The church is referred to as a Centocelle (English: "at Centocelle") because it located at the site of a former Roman imperial cavalry barracks.

It has been the titular church of Philippine Cardinal Luis Antonio Tagle since 24 November 2012, and became pro hac vice suburbicarian when Cardinal Tagle was co-opted to Cardinal Bishop rank in 2020. It has been administered by the Order of Friars Minor Capuchin since 1928.

On 10 March 2013, Cardinal Tagle celebrated Holy Mass with members of the Italian-Filipino communities before attending the 2013 papal conclave.

History
On 14 November 1929, the Italian Marquis Achilles Muti-Bussi donated the land to the Roman Catholic Church as a gesture of goodwill for its impoverished peasants living nearby.

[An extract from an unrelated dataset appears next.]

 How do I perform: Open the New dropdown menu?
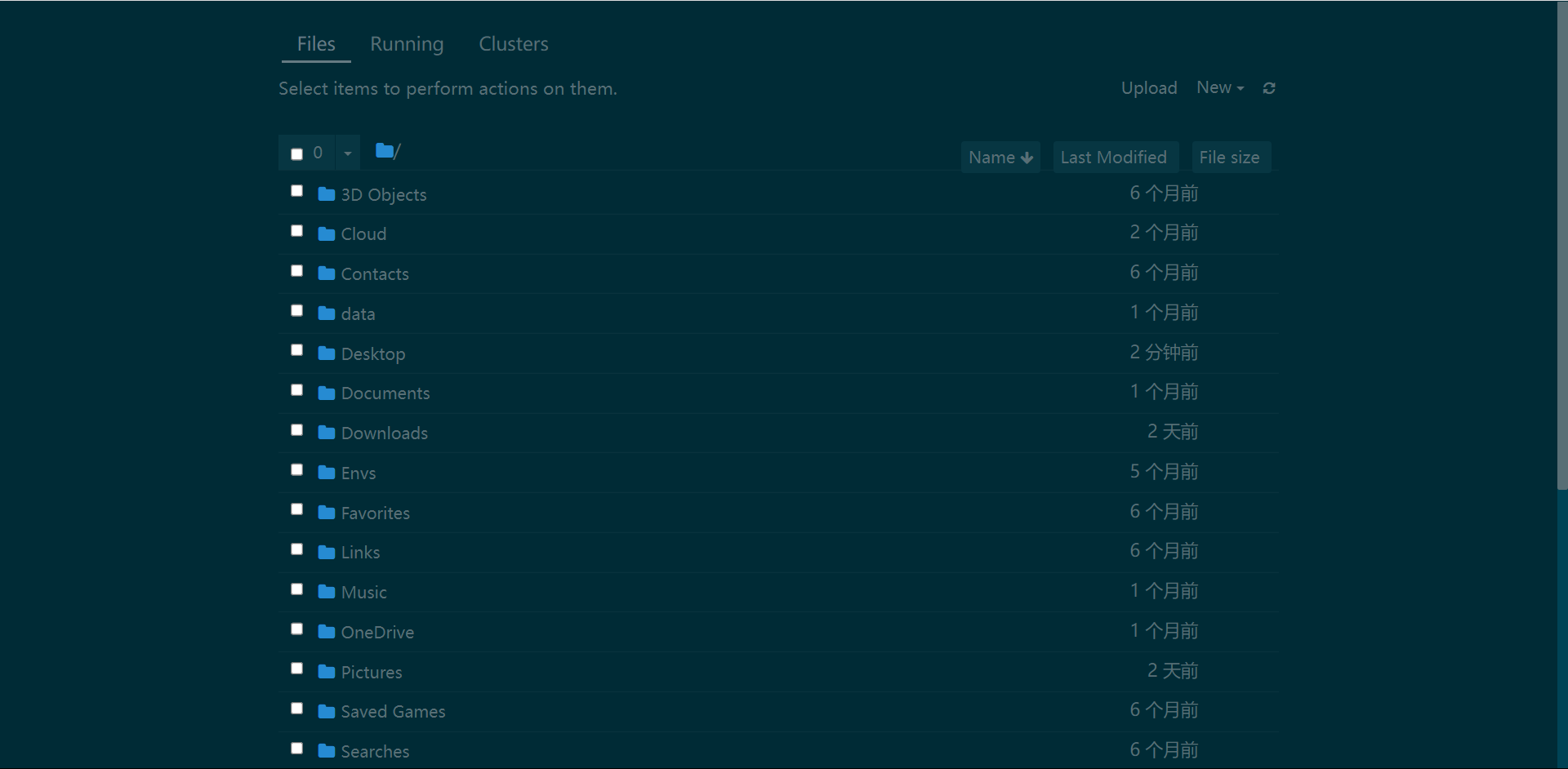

The Capuchin friars arrived on 16 December 1930 and on 20 September of the same year the cornerstone was laid for their new Capuchin monastery. On 30 May 1932, the church itself was canonically signed and erected but the actual construction of the church began in 1934.

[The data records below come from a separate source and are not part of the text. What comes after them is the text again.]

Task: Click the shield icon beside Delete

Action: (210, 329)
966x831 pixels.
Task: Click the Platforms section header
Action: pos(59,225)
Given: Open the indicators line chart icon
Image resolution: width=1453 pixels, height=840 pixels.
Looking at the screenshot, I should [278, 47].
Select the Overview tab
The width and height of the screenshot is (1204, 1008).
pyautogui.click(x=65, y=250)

The original church itself was established on 29 March 1935 through the apostolic decree by Vicar General of Rome, Cardinal Francesco Marchetti Selvaggiani in his letter "Sollicitudo Omnium Ecclesiarum" (English: "We encourage the whole church"), which canonically entrusted the shrine to the Order of Friars Minor Capuchin who tended to the poor slums of the area. The church was formally recognized on 17 October 1935 by the Holy See in the Acta Apostolicae Sedis.

Several religious sisters have also joined in the church's charity program throughout the years, such as the Benedictine Nuns (1925), the Daughters of Charity of Saint Vincent de Paul (1935) and the Franciscan nuns (1927).  The nuns assisted the Capuchin Friars in tending to the poor children, prostitutes and the unemployed.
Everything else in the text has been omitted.